EL PARAGUAYO Y EL PODER

El poder es una gravísima tentación para el paraguayo. Quizá le sea para medio mundo menos unos pocos. Mediante el poder el hombre ocupa un lugar privilegiado dentro de la sociedad. En la tribu hay solo dos caminos para adquirir notoriedad: ser cacique o líder religioso.

Es muy notable el cambio que produce en el paraguayo. Inmediatamente asume una actitud de perdona-vida y, en el mejor de los casos, la de protector. Es sensible que se lo considere el protector. Se rompería el alma para no defraudar al protegido, porque el protegido será siempre inferior a él: el hombre de poder no se advendrá ya a encontrarse de igual a igual con los súbditos. Exigirá siempre lugar de preeminencia: consideraciones especiales y honores.

Debe figurar a la cabeza de cualquier emprendimiento u organización aunque no haga absolutamente nada. Nadie debe contar con él si le relega a segundo plano o lo tiene en calidad de subalterno de otro. En este caso, hará lo imposible por boicotear el trabajo para demostrar lo imprescindible que es la cabeza del emprendimiento.

No hablemos de un jefe partidario. Este sí que asumirá todos los roles posibles en una comunidad. Será alcalde, juez y, si se le permitiera, sería también cura párroco. Los de mayor rango nunca renunciarían a constituirse en Obispo. Por lo menos, no le faltarán nunca ganas de darle su debida advertencia y directivas para el mejor desempeño de sus funciones.

Ciertamente esta actitud es una aberración aún en relación a la cultura propiamente guaraní, en la que el “avaré“ y los “Pa´i constituían el freno a las posibles arbitrariedades del cacique o del poder civil. Hasta los podían destituir. Aquí ya se escapan las hilachas del ciudadano.

El problema del paraguayo con poder es la desubicación. Es un cacique en un estado civilizado. Cuando el país debe ya caminar por la sendas marcadas por las instituciones y las leyes, él se considera aún el regente personal de las res pública o de la sociedad.
.....
__POR HACER__:
Vuelve a escribir la parte del texto sobre el paraguayo y el poder que empieza con las palabras "El poder es" y termina con "o líder religioso.", pero reemplaza "tentación" por "atracción".

__DATOS ENTREGADOS__:
.....
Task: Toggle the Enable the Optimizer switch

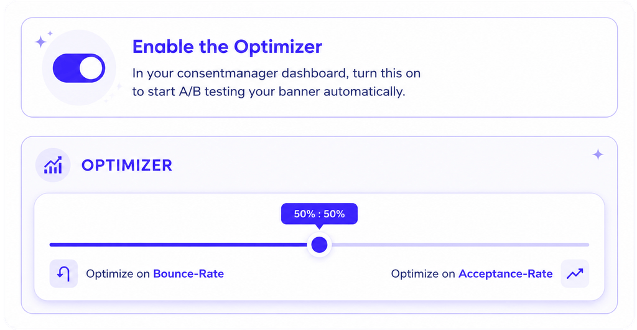Action: 79,68
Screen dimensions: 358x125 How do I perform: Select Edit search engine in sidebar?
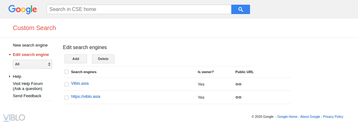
.....
__SOLUCIÓN DEL EJERCICIO__:
El poder es una gravísima atracción para el paraguayo. Quizá le sea para medio mundo menos unos pocos. Mediante el poder el hombre ocupa un lugar privilegiado dentro de la sociedad. En la tribu hay solo dos caminos para adquirir notoriedad: ser cacique o líder religioso.